#### Action item:
From the first line of the material below to the line containing "Screen dimensions: 1568x413", repeat every line exactly and add nothing.

#### Records shown:
******

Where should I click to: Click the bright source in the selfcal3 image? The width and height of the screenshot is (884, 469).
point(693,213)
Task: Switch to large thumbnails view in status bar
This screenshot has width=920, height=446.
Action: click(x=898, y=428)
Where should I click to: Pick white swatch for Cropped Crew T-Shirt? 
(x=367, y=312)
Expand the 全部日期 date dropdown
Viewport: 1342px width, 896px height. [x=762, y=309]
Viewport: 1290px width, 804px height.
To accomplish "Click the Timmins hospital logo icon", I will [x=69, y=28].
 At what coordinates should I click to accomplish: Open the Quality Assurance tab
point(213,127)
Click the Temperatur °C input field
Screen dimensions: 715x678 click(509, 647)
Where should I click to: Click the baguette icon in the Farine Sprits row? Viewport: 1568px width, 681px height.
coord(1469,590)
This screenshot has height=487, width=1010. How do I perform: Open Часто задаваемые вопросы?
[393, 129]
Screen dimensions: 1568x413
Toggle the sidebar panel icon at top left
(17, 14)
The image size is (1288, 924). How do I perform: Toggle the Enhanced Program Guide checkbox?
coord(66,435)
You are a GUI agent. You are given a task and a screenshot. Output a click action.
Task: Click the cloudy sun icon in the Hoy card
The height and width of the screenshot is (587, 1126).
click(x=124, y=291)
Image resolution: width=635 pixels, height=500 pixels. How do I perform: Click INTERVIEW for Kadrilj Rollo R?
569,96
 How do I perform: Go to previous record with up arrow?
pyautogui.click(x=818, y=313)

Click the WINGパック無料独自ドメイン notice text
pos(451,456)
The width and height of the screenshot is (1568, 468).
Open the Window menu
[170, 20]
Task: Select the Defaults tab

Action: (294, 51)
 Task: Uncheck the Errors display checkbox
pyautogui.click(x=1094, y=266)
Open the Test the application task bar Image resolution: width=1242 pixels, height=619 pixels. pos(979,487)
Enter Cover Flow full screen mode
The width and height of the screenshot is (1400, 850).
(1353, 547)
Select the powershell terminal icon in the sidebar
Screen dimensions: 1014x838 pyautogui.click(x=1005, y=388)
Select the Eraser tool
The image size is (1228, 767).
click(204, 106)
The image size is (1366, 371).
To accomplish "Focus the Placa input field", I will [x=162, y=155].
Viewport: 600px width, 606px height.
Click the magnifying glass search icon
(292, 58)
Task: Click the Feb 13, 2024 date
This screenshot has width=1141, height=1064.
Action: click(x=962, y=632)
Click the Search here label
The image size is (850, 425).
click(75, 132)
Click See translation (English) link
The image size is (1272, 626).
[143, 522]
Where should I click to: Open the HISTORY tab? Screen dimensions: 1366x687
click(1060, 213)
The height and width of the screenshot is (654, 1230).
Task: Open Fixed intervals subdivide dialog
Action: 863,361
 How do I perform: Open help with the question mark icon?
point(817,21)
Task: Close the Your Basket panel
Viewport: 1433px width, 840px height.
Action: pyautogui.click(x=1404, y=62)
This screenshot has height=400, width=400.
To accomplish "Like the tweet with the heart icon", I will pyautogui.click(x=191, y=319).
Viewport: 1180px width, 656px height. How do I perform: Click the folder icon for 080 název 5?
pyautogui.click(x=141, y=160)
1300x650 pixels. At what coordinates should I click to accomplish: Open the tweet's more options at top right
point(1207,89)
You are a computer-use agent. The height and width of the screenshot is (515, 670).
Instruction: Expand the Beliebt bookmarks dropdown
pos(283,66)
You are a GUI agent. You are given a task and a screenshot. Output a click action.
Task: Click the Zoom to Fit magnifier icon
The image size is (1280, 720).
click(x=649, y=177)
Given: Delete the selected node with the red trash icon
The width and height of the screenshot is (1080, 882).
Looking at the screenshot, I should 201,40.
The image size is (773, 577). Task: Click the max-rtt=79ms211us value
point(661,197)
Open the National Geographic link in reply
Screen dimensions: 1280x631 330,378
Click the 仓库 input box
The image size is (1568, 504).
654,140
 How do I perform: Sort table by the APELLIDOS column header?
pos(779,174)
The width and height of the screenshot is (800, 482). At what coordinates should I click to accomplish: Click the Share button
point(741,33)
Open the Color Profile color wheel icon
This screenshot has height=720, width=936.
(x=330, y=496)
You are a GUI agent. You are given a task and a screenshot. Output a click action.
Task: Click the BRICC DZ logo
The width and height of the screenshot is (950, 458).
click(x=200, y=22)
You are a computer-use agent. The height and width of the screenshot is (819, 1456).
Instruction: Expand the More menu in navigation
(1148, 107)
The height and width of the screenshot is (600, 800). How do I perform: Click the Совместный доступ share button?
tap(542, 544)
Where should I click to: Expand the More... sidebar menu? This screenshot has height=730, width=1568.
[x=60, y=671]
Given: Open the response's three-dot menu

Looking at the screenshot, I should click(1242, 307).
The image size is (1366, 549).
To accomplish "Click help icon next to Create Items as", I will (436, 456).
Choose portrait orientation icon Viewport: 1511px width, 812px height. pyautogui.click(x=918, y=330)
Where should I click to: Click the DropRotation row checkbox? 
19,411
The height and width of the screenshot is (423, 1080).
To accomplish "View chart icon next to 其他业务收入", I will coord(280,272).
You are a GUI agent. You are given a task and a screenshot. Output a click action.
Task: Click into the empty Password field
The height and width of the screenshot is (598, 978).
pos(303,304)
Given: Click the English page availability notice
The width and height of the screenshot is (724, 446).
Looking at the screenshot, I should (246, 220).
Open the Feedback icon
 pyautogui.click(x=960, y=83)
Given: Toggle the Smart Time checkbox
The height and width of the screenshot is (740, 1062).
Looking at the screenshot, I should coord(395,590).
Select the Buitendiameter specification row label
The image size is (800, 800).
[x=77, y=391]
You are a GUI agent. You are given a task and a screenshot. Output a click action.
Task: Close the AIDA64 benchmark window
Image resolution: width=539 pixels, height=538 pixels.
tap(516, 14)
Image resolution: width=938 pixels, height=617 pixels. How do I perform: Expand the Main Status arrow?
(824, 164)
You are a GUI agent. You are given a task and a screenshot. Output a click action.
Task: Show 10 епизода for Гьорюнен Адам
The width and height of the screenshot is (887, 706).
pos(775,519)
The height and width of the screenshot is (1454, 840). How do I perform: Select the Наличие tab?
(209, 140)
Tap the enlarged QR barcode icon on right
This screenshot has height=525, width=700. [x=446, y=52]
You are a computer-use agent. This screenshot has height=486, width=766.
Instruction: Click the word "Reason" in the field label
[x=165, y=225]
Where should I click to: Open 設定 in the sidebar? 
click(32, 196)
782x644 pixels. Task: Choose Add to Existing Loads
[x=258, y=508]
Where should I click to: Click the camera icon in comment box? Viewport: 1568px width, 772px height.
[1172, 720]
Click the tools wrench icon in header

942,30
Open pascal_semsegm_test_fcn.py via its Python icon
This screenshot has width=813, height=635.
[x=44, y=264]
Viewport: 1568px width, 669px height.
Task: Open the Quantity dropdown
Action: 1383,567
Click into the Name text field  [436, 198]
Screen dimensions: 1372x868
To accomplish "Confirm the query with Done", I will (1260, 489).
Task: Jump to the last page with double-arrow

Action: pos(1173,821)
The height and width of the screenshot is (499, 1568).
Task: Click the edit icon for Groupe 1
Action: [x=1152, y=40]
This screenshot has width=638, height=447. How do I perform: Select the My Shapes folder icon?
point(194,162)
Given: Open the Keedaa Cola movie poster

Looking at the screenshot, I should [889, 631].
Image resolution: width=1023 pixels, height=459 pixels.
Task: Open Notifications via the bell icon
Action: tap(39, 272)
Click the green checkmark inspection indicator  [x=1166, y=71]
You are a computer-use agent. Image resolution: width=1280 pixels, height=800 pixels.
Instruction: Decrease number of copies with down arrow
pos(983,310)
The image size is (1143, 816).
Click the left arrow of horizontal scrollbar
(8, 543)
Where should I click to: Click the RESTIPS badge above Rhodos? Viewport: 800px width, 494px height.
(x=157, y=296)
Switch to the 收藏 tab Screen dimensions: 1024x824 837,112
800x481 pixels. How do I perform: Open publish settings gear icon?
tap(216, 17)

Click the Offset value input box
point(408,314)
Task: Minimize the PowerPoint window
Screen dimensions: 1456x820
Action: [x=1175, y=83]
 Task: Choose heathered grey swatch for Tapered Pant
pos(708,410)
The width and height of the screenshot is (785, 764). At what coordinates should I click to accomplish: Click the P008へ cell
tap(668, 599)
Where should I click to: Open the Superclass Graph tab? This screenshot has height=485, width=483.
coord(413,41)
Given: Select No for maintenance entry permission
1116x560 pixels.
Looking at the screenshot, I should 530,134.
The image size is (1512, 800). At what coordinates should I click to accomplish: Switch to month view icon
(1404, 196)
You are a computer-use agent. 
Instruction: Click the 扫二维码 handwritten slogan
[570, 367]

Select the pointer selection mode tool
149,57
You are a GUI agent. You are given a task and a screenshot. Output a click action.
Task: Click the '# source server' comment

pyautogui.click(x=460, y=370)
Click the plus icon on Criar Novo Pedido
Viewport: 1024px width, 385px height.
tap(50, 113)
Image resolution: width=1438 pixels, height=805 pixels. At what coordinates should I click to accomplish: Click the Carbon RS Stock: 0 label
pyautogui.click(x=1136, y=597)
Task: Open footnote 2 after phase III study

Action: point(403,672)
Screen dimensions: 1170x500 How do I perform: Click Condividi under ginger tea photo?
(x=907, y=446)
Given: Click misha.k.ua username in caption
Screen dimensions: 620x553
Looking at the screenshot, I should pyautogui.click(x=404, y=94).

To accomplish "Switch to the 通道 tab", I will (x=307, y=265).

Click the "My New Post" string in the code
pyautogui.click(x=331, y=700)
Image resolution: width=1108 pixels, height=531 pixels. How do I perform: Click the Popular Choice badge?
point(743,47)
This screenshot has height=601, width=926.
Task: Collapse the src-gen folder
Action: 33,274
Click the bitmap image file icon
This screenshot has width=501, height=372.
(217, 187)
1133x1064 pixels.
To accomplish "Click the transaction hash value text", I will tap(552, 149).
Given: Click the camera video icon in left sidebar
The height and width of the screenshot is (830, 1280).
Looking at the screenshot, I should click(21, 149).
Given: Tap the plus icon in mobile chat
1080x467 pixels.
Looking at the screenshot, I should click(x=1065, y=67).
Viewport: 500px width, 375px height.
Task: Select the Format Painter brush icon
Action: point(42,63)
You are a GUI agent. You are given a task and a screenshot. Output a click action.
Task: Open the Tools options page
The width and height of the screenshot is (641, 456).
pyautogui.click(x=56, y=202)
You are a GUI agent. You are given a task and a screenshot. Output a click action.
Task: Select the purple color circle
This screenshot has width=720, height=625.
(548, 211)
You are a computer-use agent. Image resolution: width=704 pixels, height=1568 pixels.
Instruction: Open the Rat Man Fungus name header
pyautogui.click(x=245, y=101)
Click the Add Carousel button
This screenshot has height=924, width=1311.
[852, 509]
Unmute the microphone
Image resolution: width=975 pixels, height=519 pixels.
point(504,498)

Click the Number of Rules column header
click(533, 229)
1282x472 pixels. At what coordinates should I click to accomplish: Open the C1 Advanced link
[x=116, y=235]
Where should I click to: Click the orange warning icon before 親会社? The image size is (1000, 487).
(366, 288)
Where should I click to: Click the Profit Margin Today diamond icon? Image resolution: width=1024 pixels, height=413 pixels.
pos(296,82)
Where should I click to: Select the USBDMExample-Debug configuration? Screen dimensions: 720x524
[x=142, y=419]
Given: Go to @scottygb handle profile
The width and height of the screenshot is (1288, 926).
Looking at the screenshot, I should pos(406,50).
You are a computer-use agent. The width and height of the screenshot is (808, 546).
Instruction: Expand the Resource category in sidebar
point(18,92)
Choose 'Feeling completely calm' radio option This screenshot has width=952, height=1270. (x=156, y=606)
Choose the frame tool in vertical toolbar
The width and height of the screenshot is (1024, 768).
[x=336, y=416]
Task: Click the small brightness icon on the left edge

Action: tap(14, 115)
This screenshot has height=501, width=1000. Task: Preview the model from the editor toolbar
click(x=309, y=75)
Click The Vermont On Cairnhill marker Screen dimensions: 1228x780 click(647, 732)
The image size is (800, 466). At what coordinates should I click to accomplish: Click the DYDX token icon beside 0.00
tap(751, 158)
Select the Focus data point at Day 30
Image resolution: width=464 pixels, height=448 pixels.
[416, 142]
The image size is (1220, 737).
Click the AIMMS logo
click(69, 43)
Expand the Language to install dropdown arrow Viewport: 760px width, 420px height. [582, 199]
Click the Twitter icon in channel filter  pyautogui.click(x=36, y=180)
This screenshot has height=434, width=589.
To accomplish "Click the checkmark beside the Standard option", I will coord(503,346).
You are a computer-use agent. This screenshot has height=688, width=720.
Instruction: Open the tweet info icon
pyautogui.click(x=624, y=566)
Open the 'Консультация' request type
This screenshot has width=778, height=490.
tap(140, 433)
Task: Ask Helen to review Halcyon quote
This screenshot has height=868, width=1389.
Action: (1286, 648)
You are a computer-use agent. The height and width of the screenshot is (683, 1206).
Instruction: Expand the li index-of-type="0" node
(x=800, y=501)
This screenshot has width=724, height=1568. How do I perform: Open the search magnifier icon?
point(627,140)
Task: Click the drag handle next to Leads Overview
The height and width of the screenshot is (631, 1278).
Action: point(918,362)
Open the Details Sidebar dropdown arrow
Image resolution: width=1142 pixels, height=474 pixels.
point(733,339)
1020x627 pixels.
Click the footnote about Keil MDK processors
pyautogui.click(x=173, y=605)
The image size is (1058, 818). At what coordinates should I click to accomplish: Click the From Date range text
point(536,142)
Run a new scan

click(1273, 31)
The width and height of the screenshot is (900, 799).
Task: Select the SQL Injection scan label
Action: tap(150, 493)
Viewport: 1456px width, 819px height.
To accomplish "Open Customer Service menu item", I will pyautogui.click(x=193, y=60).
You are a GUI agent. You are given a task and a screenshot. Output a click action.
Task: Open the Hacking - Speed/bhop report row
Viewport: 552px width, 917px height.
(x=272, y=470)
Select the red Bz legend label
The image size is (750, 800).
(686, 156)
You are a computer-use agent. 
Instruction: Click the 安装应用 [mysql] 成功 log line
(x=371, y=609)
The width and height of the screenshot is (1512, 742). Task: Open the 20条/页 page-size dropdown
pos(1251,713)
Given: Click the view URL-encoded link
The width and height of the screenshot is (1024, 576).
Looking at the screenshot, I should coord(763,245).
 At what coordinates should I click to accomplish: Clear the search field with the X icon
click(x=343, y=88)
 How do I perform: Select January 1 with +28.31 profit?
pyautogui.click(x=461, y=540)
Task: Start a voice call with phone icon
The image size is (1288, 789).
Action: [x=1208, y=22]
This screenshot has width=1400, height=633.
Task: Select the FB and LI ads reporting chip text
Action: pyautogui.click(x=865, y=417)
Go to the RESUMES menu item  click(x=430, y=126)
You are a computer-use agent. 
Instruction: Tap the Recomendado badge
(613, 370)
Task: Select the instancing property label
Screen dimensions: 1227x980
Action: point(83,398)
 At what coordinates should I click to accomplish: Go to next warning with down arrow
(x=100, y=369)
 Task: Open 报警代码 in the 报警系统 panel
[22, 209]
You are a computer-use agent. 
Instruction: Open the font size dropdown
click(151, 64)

******

#### Task response:
Where should I click to: Click the bright source in the selfcal3 image? The width and height of the screenshot is (884, 469).
point(693,213)
Task: Switch to large thumbnails view in status bar
This screenshot has width=920, height=446.
Action: click(x=898, y=428)
Where should I click to: Pick white swatch for Cropped Crew T-Shirt? 
(x=367, y=312)
Expand the 全部日期 date dropdown
Viewport: 1342px width, 896px height. [x=762, y=309]
Viewport: 1290px width, 804px height.
To accomplish "Click the Timmins hospital logo icon", I will [x=69, y=28].
 At what coordinates should I click to accomplish: Open the Quality Assurance tab
point(213,127)
Click the Temperatur °C input field
Screen dimensions: 715x678 click(509, 647)
Where should I click to: Click the baguette icon in the Farine Sprits row? Viewport: 1568px width, 681px height.
coord(1469,590)
This screenshot has height=487, width=1010. How do I perform: Open Часто задаваемые вопросы?
[393, 129]
Screen dimensions: 1568x413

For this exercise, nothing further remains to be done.